** Opening Task data block **
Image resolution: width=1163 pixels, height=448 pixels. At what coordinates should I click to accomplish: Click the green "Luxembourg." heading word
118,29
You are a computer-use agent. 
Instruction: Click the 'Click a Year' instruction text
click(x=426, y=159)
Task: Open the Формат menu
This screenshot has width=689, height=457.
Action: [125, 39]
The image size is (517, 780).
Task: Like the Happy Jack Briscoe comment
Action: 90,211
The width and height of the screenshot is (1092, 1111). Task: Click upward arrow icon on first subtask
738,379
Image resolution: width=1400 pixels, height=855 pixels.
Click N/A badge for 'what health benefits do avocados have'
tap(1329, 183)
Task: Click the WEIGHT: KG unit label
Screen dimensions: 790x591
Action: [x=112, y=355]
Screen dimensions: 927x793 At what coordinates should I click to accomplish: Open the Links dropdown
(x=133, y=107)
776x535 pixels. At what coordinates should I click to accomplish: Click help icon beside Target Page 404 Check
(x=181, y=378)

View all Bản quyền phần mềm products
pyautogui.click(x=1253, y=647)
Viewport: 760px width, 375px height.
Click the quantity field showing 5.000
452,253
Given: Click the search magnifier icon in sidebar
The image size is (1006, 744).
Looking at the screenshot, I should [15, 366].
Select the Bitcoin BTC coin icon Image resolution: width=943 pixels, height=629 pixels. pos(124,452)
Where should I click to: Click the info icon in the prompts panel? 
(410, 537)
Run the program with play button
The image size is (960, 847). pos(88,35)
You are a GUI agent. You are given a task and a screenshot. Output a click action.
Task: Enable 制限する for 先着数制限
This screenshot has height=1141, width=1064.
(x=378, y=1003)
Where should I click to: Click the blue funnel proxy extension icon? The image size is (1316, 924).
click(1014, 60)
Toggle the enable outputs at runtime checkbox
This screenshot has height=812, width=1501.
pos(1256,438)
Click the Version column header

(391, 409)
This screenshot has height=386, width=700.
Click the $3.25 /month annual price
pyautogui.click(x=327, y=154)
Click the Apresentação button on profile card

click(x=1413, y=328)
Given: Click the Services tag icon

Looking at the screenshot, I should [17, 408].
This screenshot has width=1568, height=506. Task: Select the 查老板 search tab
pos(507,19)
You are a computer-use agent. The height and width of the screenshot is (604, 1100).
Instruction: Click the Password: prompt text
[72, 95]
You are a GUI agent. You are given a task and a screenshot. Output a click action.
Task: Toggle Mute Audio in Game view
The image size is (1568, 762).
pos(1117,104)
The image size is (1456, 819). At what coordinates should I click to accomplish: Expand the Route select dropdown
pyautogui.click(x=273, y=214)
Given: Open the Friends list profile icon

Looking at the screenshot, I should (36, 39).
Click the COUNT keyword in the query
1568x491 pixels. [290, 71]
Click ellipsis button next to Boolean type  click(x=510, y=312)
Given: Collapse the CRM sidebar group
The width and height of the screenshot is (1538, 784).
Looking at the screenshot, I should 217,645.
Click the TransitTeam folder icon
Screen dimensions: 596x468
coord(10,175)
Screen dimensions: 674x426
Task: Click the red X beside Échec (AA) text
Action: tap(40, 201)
** Closing Task data block **
# [Assignment]
In the records above, find the line containing "Instruction: Click the Password: prompt text"; please retype it and every line after it through the last line, exactly and with nothing else.

# [Output of the exercise]
Instruction: Click the Password: prompt text
[72, 95]
You are a GUI agent. You are given a task and a screenshot. Output a click action.
Task: Toggle Mute Audio in Game view
The image size is (1568, 762).
pos(1117,104)
The image size is (1456, 819). At what coordinates should I click to accomplish: Expand the Route select dropdown
pyautogui.click(x=273, y=214)
Given: Open the Friends list profile icon

Looking at the screenshot, I should (36, 39).
Click the COUNT keyword in the query
1568x491 pixels. [290, 71]
Click ellipsis button next to Boolean type  click(x=510, y=312)
Given: Collapse the CRM sidebar group
The width and height of the screenshot is (1538, 784).
Looking at the screenshot, I should 217,645.
Click the TransitTeam folder icon
Screen dimensions: 596x468
coord(10,175)
Screen dimensions: 674x426
Task: Click the red X beside Échec (AA) text
Action: tap(40, 201)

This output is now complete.